Clearly $l(P) > 0$, since $k \subset L(P)$. On the other hand, $l(P) > 1$ would imply that there exists $x \in k(X)$ such that $x$ has a simple pole at $P$, and no other poles. But this would imply that the map $$ x: X \rightarrow \Bbb{P}^1 $$ is an isomorphism, which is a contradiction. Thus $l(P)=1$.
Here is an elementary solution in a very special case. It assumes that the curve is already embedded in the plane using a Weierstrass-like equation, so you can't use it to later prove that every elliptic curve can be given by a Weierstrass equation, but perhaps it will still be instructive.
We assume the base field is of characteristic $0$ and algebraically closed. Suppose $E$ is the projective curve in $\mathbb{P}^2$ defined by the following equation in $\mathbb{A}^2$, $$y^2 = (x - \lambda_1)(x - \lambda_2)(x - \lambda_3)$$ where $\lambda_1, \lambda_2, \lambda_3$ are non-zero and distinct. It can be shown that $E$ is a smooth curve with a unique point at infinity, namely $P = (0 : 0 : 1)$. As Nils Matthes has indicated, to show that $\ell (n P) = n$ for all $n \ge 1$, it suffices to prove the case $n = 1$.

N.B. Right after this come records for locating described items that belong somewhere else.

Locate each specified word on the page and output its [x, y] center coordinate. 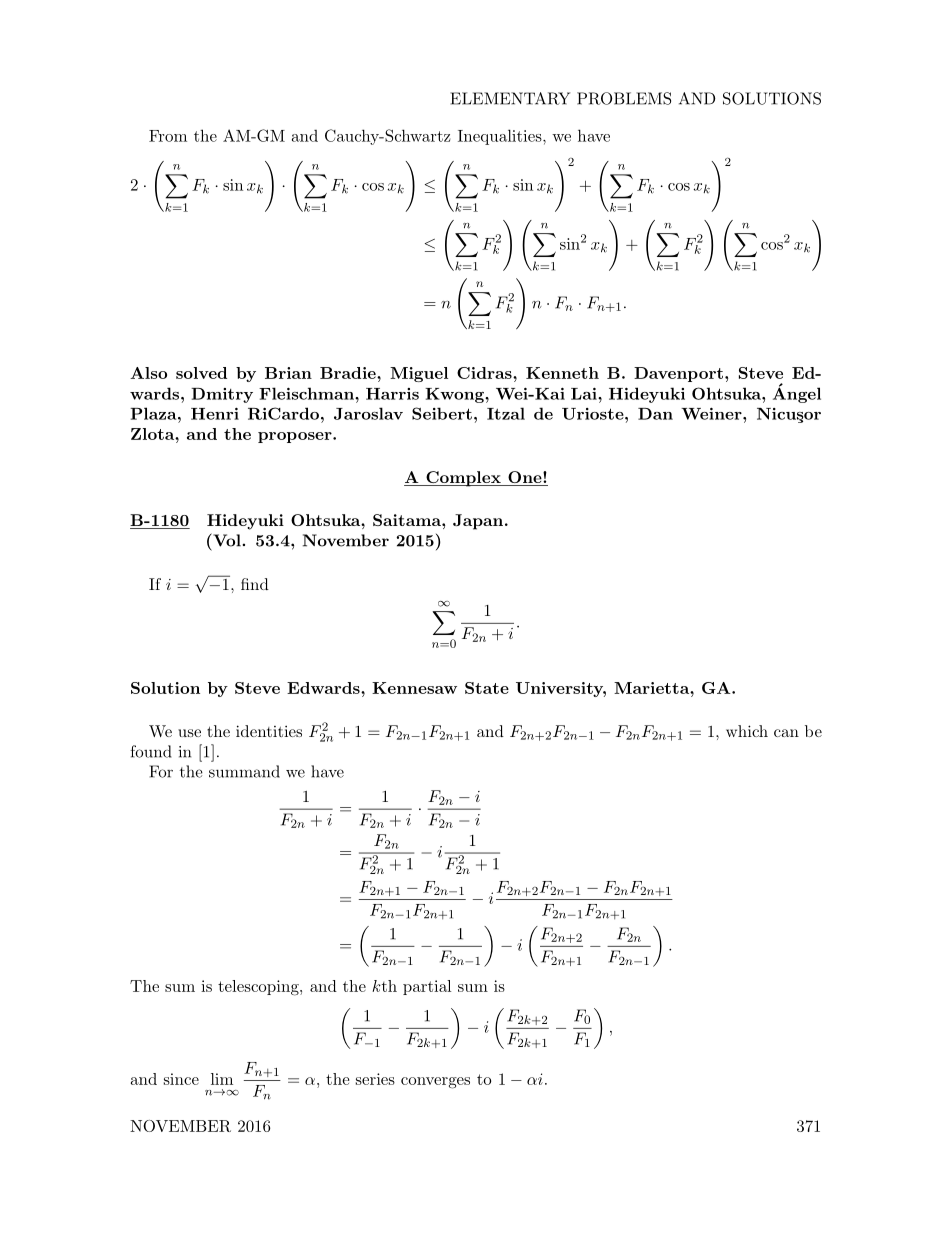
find [255, 584]
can [786, 733]
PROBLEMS [624, 98]
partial [427, 987]
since [181, 1079]
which [747, 731]
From [168, 136]
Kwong [455, 395]
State [487, 688]
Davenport [678, 374]
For [161, 771]
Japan [479, 522]
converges [435, 1083]
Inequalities [501, 137]
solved [201, 373]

Suppose, for a contradiction, that $\ell (P) > 1$. We know that for all divisors $D$, $\ell (D) \le \deg D + 1$, so that means $\ell (P) = 2$, and so there is some non-constant rational function $t$ such that $L (P)$ is spanned by $1$ and $t$. Moreover, $t$ has a simple pole at $P$ (and nowhere else), so $t^n$ has a pole of order $n$ at $P$ (and nowhere else). As such, $L (n P)$ is spanned by $1, t, \ldots, t^n$. However, we know that $y$ is in $L (2 P)$ and $x$ is in $L (3 P)$, so that means, for some constants, \begin{align} x & = a_0 + a_1 t + a_2 t^2 \\ y & = b_0 + b_1 t + b_2 t^2 + b_3 t^3 \end{align} and by rescaling $t$ if necessary, we may assume that $a_2 = b_3 = 1$. (Note that $a_2^3 = b_3^2$.) We may also complete the square to assume that $a_1 = 0$. But then substituting into the original equation, we get $$(b_0 + b_1 t + b_2 t^2 + t^3)^2 = (t^2 + a_0 - \lambda_1) (t^2 + a_0 - \lambda_2) (t^2 + a_0 - \lambda_3)$$ which is impossible, since the RHS has six distinct zeros.